Mientras el mundo observa los cielos, en la órbita baja de la Tierra se libra una batalla silenciosa, impulsada por la guerra electrónica y armas antisatélite cada vez más sofisticadas.
Desde que comenzó la invasión de Ucrania, los satélites de Elon Musk han sido cruciales para mantener las comunicaciones militares del ejército ucraniano.
Cómo China y Rusia planean neutralizar la red de satélites de Elon Musk
Mientras los sistemas tradicionales eran atacados o quedaban inutilizados, Starlink demostró ser resistente, flexible y difícil de interferir. No pasó mucho tiempo antes de que esta ventaja tecnológica pusiera en alerta tanto a Moscú como a Pekín.
Rusia ya ha empezado a probar su "Starlink Killer" más comentada, el sistema Kalinka, según El Adelantado. Este dispositivo, que parece salido de una novela de espionaje, está diseñado para interferir en las señales emitidas por Starlink y su versión militar, Starshield.

Según fuentes ucranianas, desde mediados de 2024 se han registrado apagones puntuales en el servicio satelital en zonas de combate, coincidiendo con pruebas rusas de guerra electrónica. Las señales interrumpidas afectan, entre otras cosas, al control remoto de drones y a la comunicación en campo.
A esto se suma otro sistema ruso, el Tobol. Se trata de una red de estaciones que podrían estar interfiriendo no solo con Starlink, sino también con GPS en países europeos cercanos como Finlandia, Suecia o Polonia. Según informes de inteligencia, hay al menos diez de estas estaciones repartidas en territorio ruso, incluyendo una cerca de Kaliningrado.
Mientras tanto, China no se queda atrás. Aunque es más discreta en sus anuncios, sus acciones en el espacio hablan por sí solas. Satélites chinos han comenzado a realizar maniobras en órbita baja que han despertado sospechas entre los analistas de defensa estadounidenses.
A primera vista parecen ejercicios para retirar basura espacial, pero muchos expertos creen que se trata de pruebas para capturar o inutilizar satélites enemigos si estalla un conflicto. Además, se especula con el desarrollo de armas de microondas y láseres embarcados, posiblemente incluso en submarinos.

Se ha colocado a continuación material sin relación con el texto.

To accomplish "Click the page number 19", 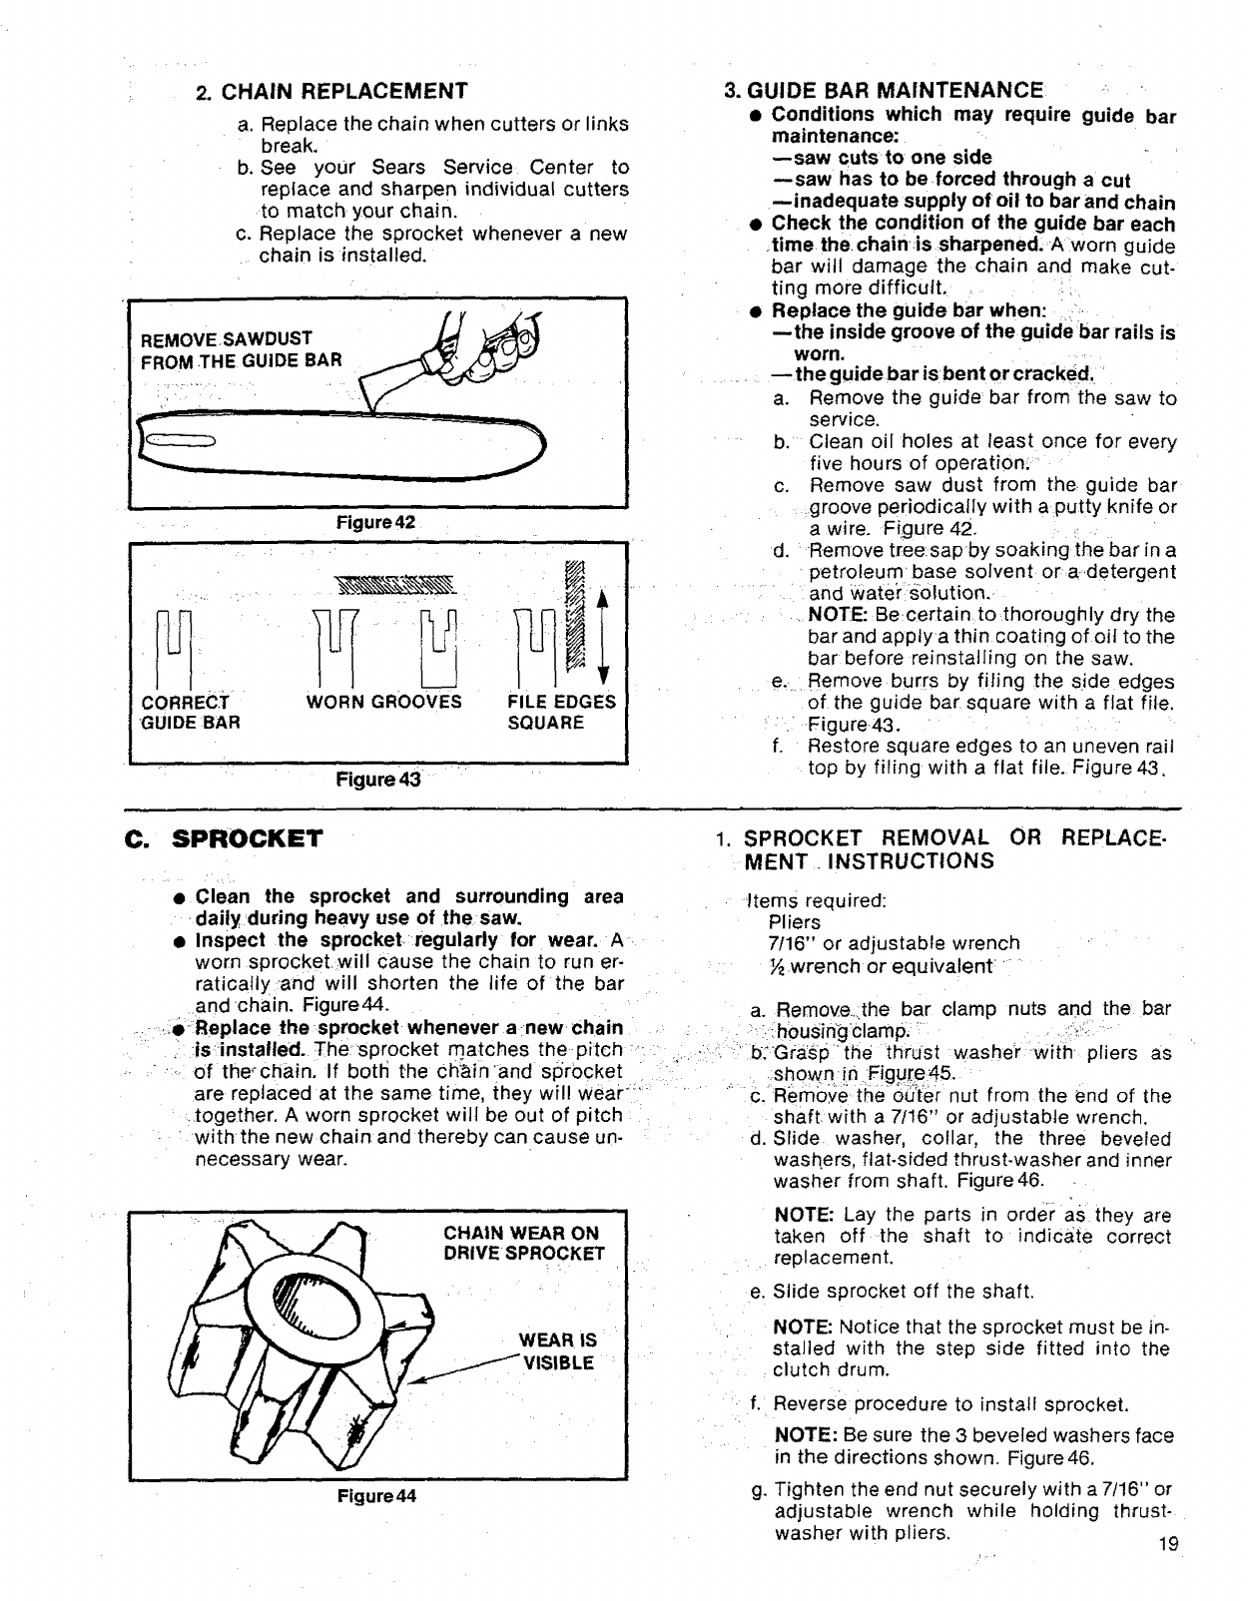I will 1169,1544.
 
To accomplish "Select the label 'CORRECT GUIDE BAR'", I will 190,712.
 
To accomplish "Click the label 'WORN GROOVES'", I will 384,702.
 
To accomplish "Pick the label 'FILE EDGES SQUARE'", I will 561,712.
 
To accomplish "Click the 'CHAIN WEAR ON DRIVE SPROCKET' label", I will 523,1244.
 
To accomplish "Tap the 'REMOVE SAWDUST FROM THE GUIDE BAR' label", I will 240,349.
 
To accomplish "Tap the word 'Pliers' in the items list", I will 795,921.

Todo esto deja claro que el verdadero campo de batalla ya no está solo en la Tierra. Las órbitas satelitales se han convertido en un nuevo frente, y la ventaja estratégica de tener una red como Starlink puede marcar la diferencia entre ganar o perder una guerra.

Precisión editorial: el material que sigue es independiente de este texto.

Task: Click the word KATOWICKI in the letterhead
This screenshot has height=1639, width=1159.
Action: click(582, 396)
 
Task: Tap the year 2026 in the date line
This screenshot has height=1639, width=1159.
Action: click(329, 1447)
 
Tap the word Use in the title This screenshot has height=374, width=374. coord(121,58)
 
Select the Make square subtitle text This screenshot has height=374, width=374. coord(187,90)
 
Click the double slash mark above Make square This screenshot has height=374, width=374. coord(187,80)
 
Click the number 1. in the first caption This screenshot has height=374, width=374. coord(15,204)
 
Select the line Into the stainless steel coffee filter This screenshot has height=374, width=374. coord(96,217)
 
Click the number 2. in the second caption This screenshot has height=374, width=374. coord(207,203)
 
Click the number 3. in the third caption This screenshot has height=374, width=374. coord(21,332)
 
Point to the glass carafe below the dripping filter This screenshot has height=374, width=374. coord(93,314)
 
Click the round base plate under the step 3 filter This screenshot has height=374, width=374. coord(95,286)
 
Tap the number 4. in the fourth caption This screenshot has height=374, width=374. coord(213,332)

El éxito de SpaceX con su constelación de más de 7.000 satélites no solo se debe a la innovación tecnológica, sino también a su capacidad para responder rápidamente. Gracias a la integración vertical de sus operaciones, desde los cohetes hasta las terminales, la empresa de Elon Musk ha demostrado una capacidad de adaptación que gobiernos enteros tardan años en igualar.

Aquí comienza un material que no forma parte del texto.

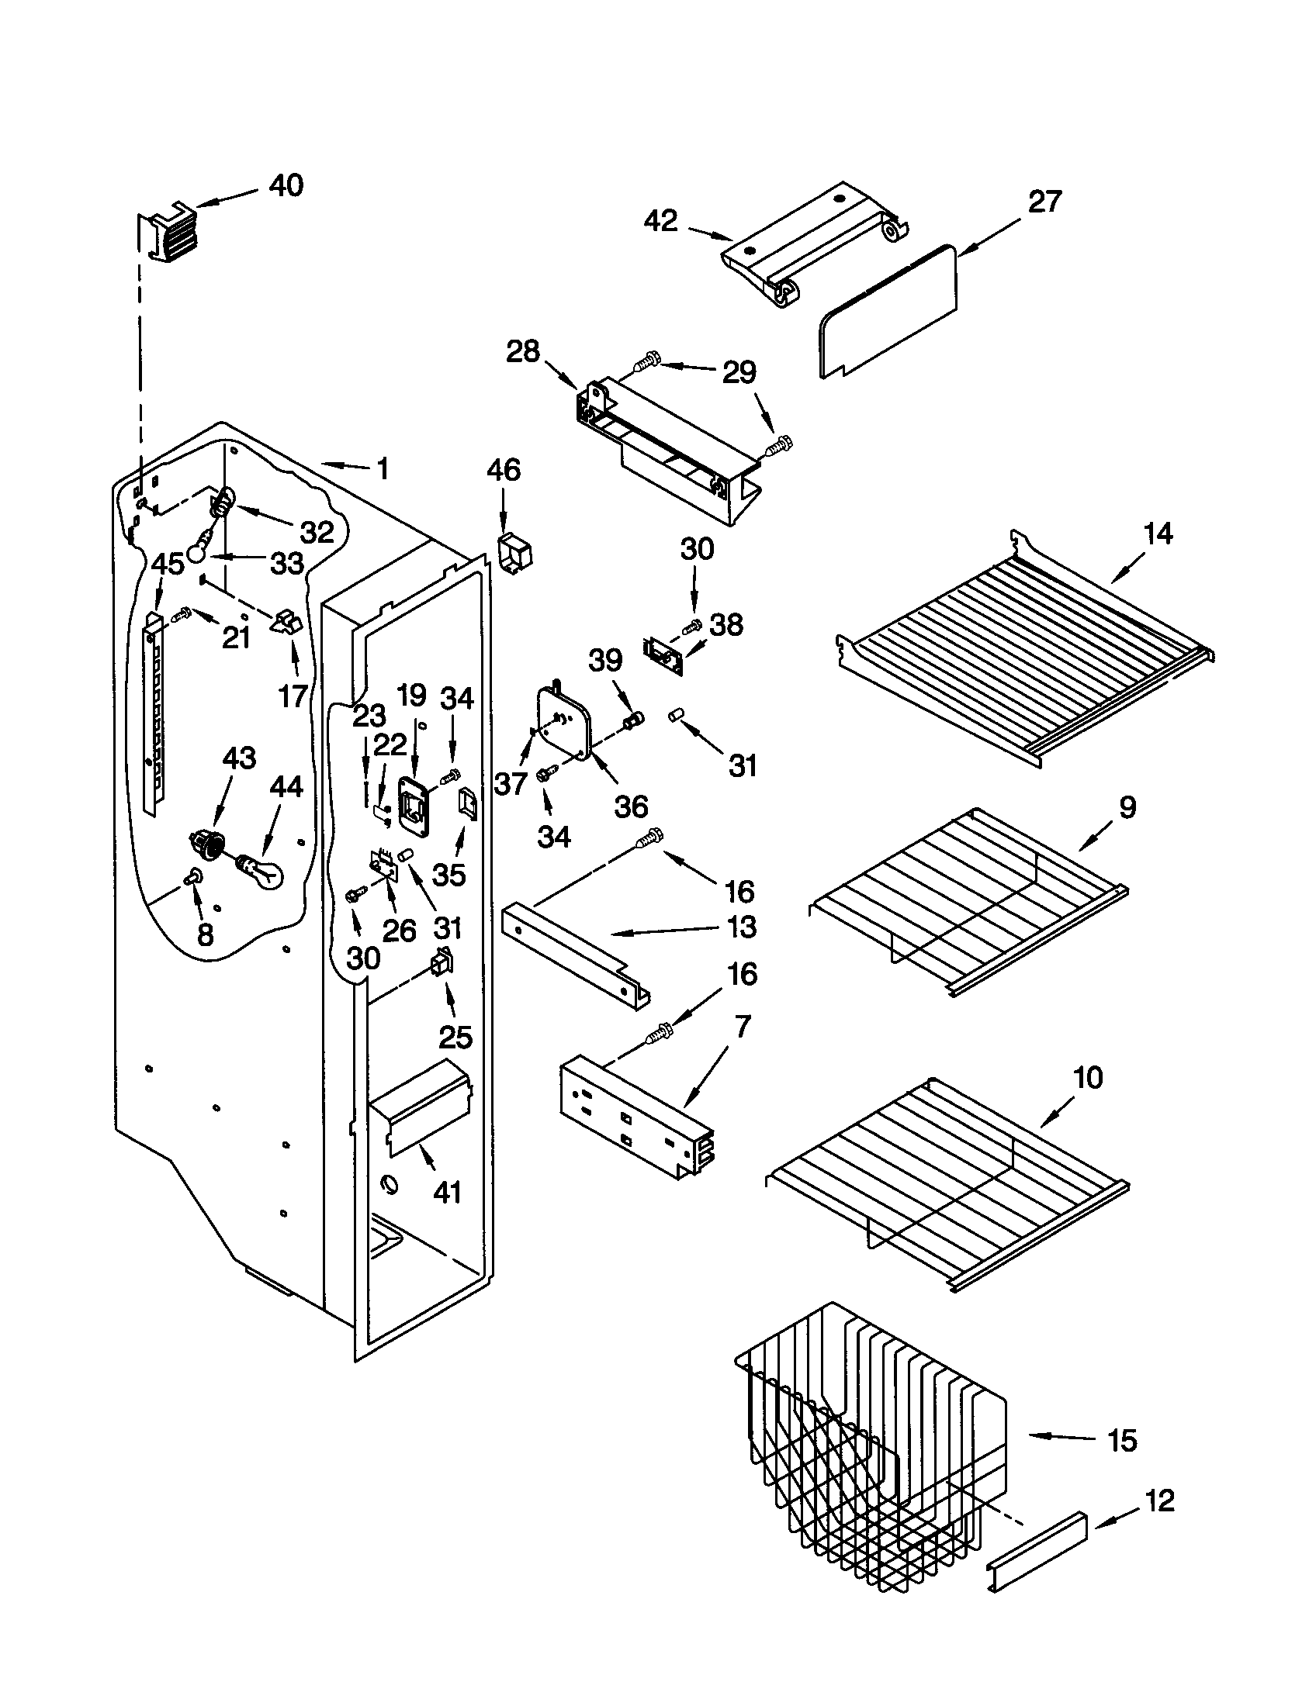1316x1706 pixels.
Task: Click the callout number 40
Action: pos(286,186)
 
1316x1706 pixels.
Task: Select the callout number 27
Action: pos(1045,202)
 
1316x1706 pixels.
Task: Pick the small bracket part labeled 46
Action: pos(514,554)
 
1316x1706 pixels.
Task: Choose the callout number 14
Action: pos(1158,534)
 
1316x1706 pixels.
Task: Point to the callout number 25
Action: pos(455,1037)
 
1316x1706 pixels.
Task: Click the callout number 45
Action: pos(168,564)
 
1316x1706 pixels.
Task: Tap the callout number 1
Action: pos(382,468)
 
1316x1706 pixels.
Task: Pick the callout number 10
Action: pos(1088,1078)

Sin embargo, esa ventaja está siendo desafiada. Las nuevas estrategias de Rusia y China buscan desestabilizar este equilibrio con métodos que hasta hace poco parecían propios de la ciencia ficción. Hoy, desactivar un satélite puede ser tan importante como disparar un misil.
En este escenario, la defensa del ciberespacio y del espacio físico ya no es opcional. La pregunta no es si alguien intentará sabotear Starlink o Starshield, sino cuándo y cómo. El cielo, al parecer, también se ha convertido en territorio en disputa.